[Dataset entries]
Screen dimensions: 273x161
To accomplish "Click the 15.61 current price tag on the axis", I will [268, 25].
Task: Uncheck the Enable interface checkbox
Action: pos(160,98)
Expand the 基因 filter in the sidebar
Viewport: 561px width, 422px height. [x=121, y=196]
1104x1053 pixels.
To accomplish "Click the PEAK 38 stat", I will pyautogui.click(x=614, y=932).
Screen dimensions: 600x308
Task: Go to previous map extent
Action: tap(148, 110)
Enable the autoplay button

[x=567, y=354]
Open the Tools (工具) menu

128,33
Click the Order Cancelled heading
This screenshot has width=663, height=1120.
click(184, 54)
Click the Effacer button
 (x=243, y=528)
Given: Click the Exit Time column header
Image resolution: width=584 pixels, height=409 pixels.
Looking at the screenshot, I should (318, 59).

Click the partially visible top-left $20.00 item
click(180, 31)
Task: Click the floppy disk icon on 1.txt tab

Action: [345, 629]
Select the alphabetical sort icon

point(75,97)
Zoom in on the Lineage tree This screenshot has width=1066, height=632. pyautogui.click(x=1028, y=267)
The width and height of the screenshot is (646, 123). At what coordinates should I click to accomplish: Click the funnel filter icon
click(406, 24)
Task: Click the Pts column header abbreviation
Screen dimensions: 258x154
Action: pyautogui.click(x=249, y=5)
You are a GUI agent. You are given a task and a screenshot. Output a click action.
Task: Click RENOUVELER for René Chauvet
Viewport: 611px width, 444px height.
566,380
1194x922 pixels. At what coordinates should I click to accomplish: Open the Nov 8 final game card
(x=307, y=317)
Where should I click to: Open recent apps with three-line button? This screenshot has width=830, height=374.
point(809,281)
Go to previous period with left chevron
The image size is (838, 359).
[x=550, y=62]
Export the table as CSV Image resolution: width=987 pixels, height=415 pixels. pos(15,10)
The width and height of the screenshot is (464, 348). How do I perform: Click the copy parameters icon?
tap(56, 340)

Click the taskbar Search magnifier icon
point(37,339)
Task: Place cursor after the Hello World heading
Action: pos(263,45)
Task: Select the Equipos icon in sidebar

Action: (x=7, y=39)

WHAT YOU WILL DO:
Find the word "header" in the data and show each line that holds it.

EXERCISE RESULT:
Given: Click the Exit Time column header
Task: Click the Pts column header abbreviation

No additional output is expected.